O DIA: especificamente, a data. Ignoramos esta data. Não deixa, porém, de estar presente em nossas
vidas. Há muitos sinais que apontam para
este dia. Você não pode tomar sua agenda
e fazer um círculo vermelho em torno da data, como nela não pode escrever: este
é o meu dia. Mas duvido que tal
possibilidade fosse boa coisa. Teu dia
são todos os dias. Vive-se como se cada um fosse o último. Último na trajetória histórica. Último na contagem que pode ser registrada em
números. Porque [[último]] leva o sabor
de algo doloroso. De algo pesado. De algo tristemente final. Com o amargo de toda despedida. Depois disso, o desconhecido, o
mistério. Para nós cristãos, último
deveria soar como o derradeiro degrau de uma longa escada. O derradeiro passo sobre um caminho
exaustivo. É o dobrar da última curva
que nos oculta o verdadeiro panorama da casa paterna, com seus muros bancos e
chaminé fumegante, indicando aconchego e carinho. É aquele último espaço que ainda medeia entre
mim e o Pai.

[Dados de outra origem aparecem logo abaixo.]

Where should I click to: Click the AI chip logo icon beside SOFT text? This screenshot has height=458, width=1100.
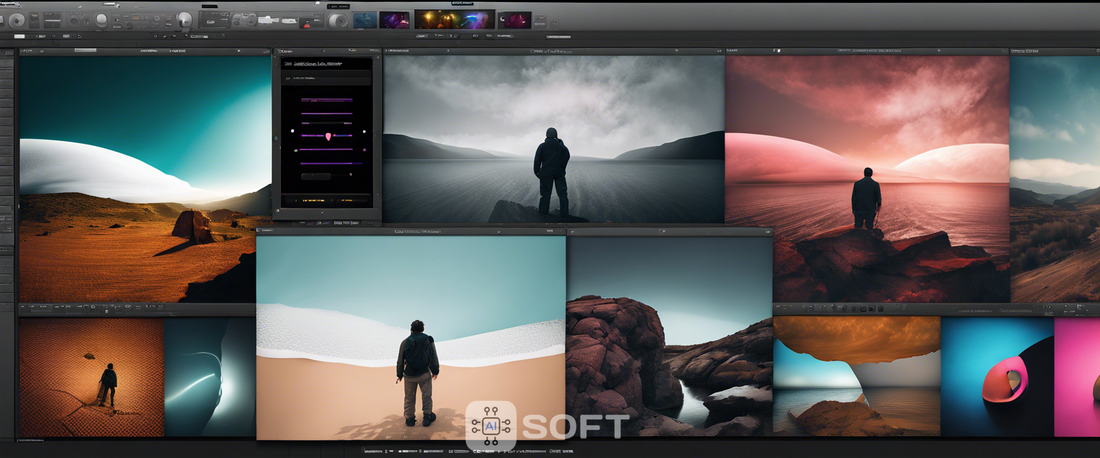[x=490, y=426]
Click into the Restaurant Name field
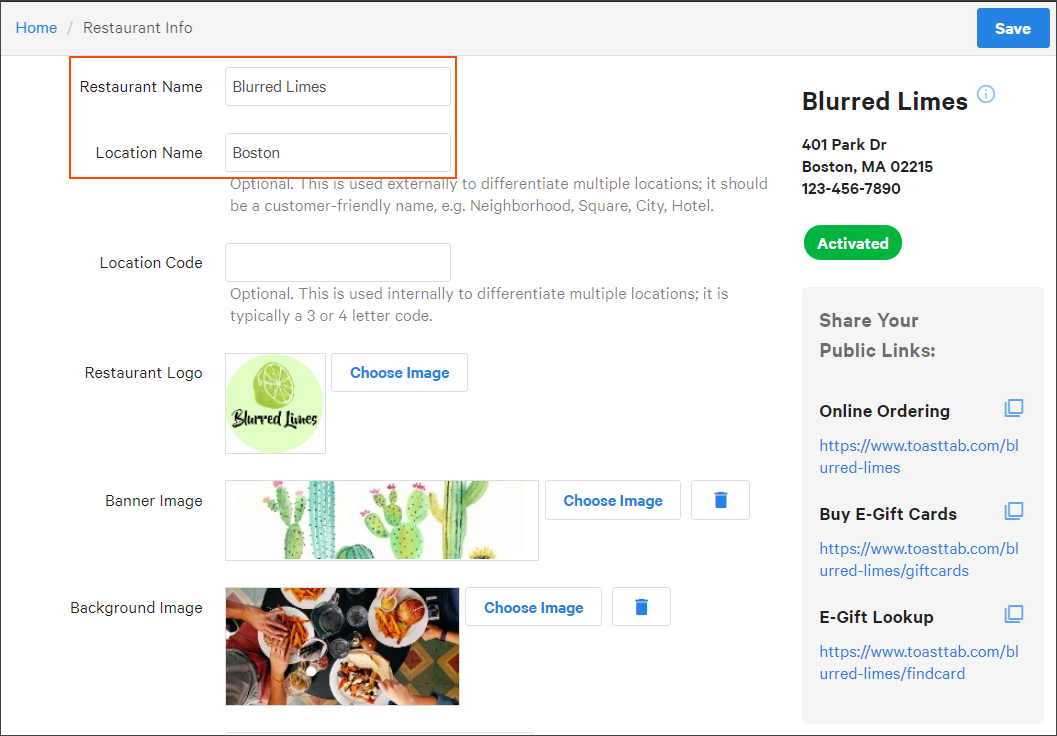The image size is (1057, 736). tap(337, 87)
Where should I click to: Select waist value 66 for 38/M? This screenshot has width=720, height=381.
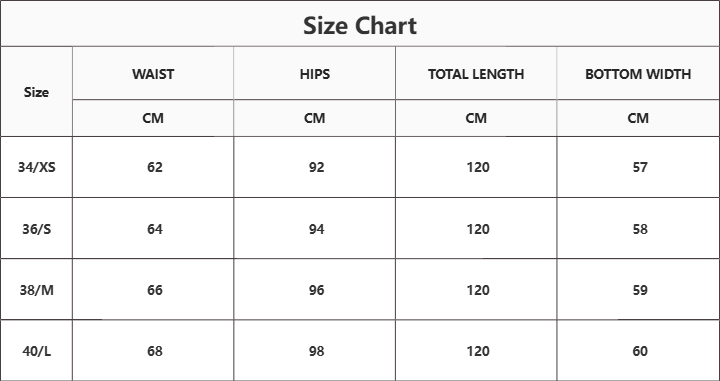(x=155, y=290)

Mas... o apego de cá me
enche de pena de abandonar, o pouco apego de lá me deixa temeroso de
chegar. Não conheço o dia, mas ele está
no calendário de Deus, como o dia de meu nascimento, o meu Natal. Não no
sombrio de uma desgraça. Mas no esplendor da ressurreição. Desfaz-se a morada
terrena, recompõe-se a eterna.
4. A HORA: parece
especificar mais ainda a data. Hora é
realidade mais minuciosa do que dia. Se
ignoro o dia, mais desconheço os últimos momentos, as circunstâncias em que
minha passagem para o Pai vai acontecer.
A curiosidade é grande. Por isso,
todas as horas devem ser transformadas em momentos aproximadores e
aprofundadores desta hora, visto que é esta a forma de consumar minha vocação
histórica. Consumar significa: concluir,
completar, terminar, ultimar, chegar a bom termo. Cristo, durante sua vida, desejava
ardentemente por esta hora. E, quando
esta hora se esgotava, pendendo ele da cruz, entre a terra poluída que viera
salvar e o céu que o chamava, exclama: tudo está consumado. É o grito do término de uma missão. Entregou-se ao Pai e pendeu a cabeça... S.

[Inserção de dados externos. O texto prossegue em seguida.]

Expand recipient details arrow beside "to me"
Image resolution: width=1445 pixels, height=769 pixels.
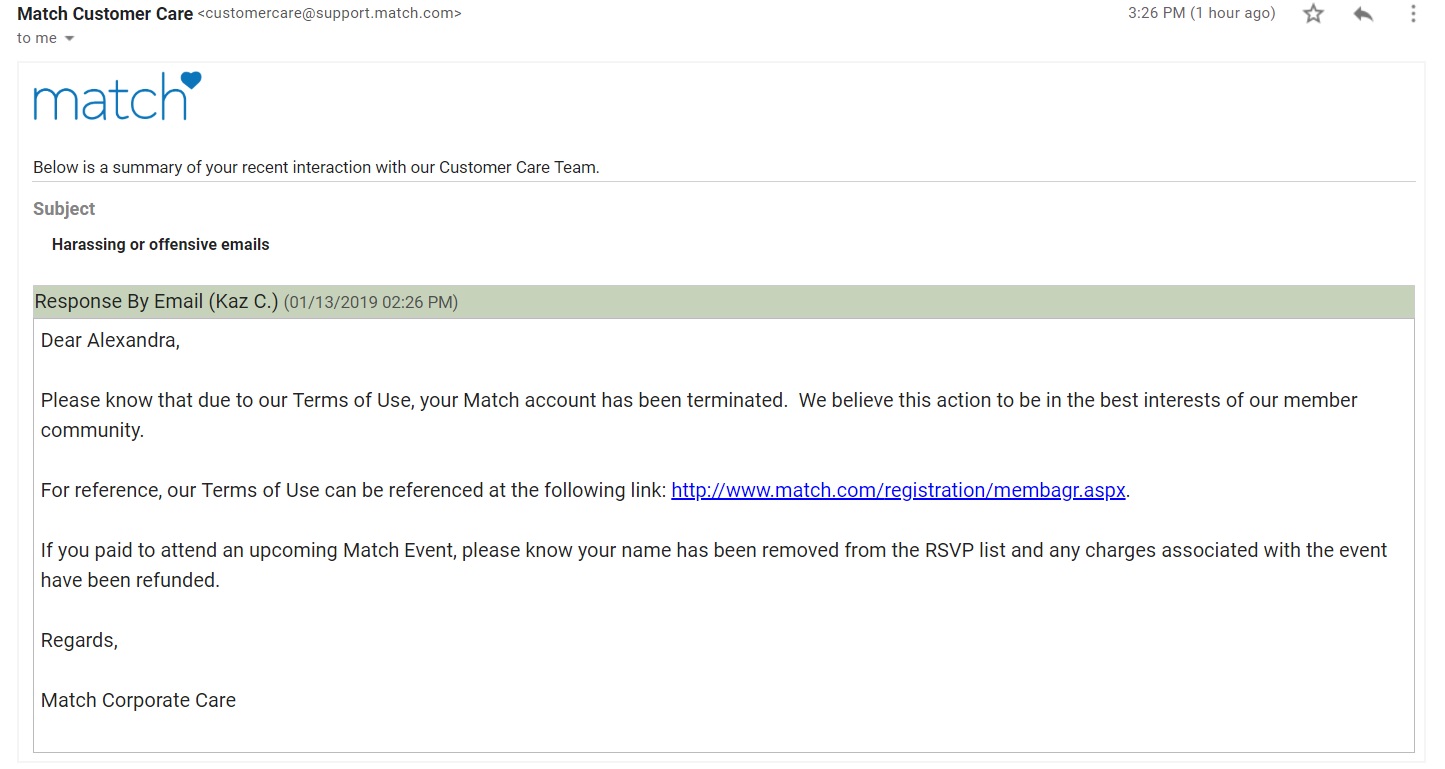click(x=69, y=39)
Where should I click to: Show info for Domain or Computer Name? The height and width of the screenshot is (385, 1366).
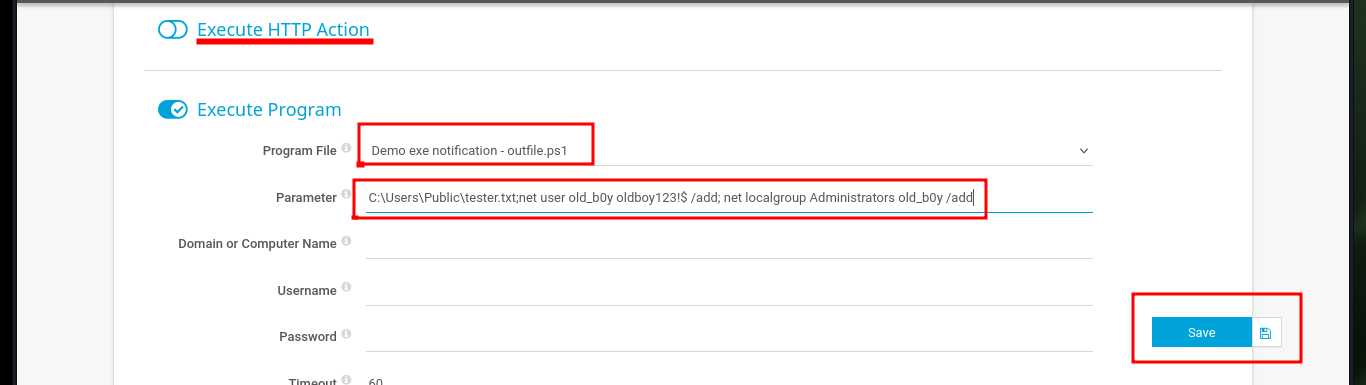coord(346,241)
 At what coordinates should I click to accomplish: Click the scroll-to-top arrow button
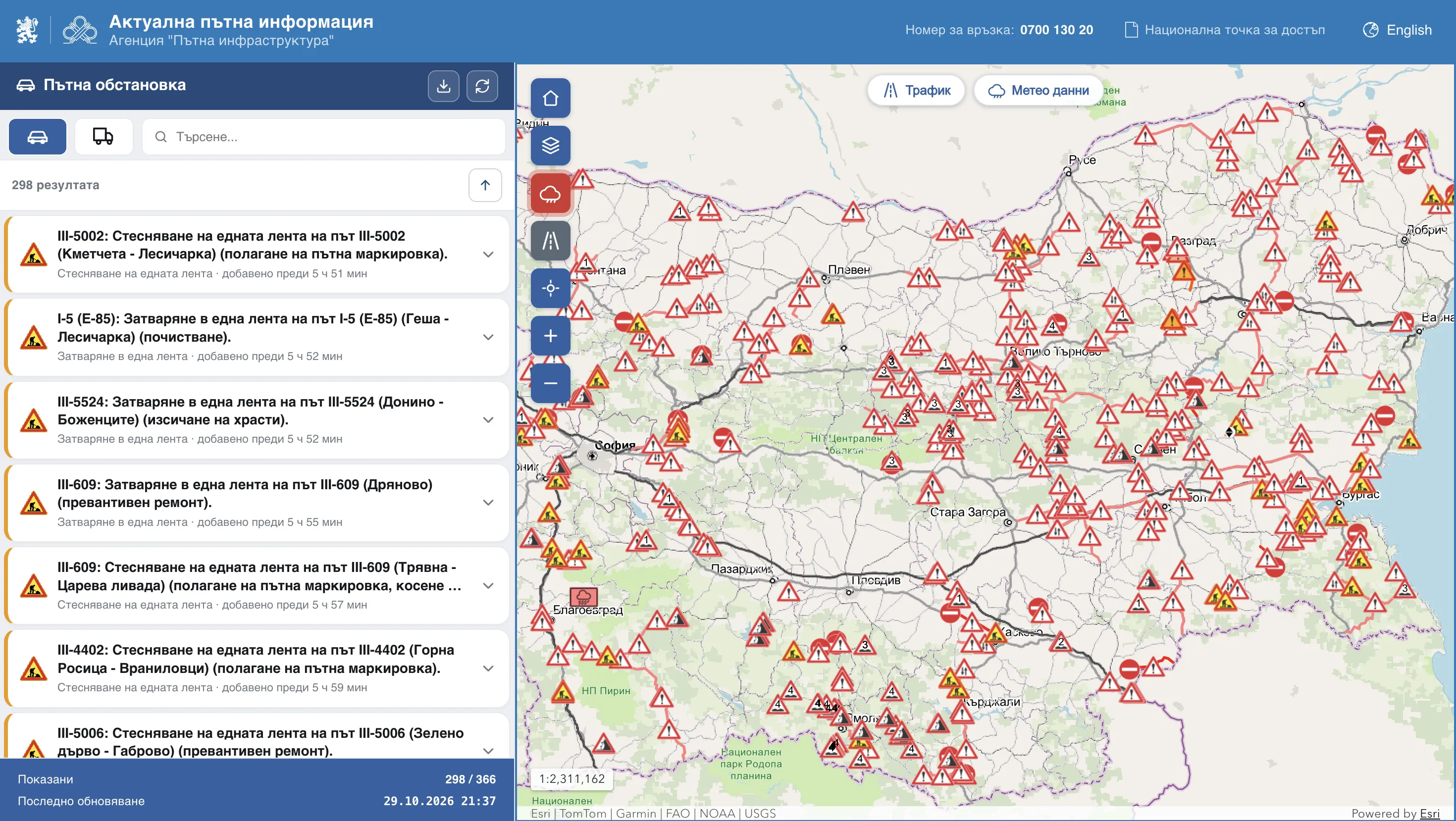pos(485,185)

Paulo desejava ardentemente esta hora, em que seria dissolvido em Cristo. S. Inácio de Antioquia almejava apaixonadamente
ser triturado pelos dentes dos leões no Coliseu de Roma. Não se prendiam eles ao momento, mas lançavam
o olhar na imensidão da paisagem iluminada que se lhes abria além desta
hora. Não viam a cruz do Calvário, viam
os albores da ressurreição. Não sabemos
quando, mas sabemos que esta hora do encontro ali está, a alguns passos de nós,
prenhe de lua e de glória, junto ao abraço do Pai. Acostumemo-nos a ir a ela.
Retirado do Livro: A semente se fez árvore – Frei Hugo Baggio,
OFM – Editora Vozes – 1980.
(Frei Hugo Baggio, já falecido foi Assistente
Espiritual da Fraternidade de Santo Antônio do Largo da Carioca).
In memoriam ao nosso irmão Iniciante WOLNER HERASTTO CERQUEIRA BÖLLKTTING,
que faleceu aos 67 anos com o desejo de se tornar irmão Professo na Ordem
Franciscana Secular, mas que chegada sua hora hoje está diante do Pai.
Com carinho dos irmãos da
Fraternidade de Santo Antônio do Largo da Carioca.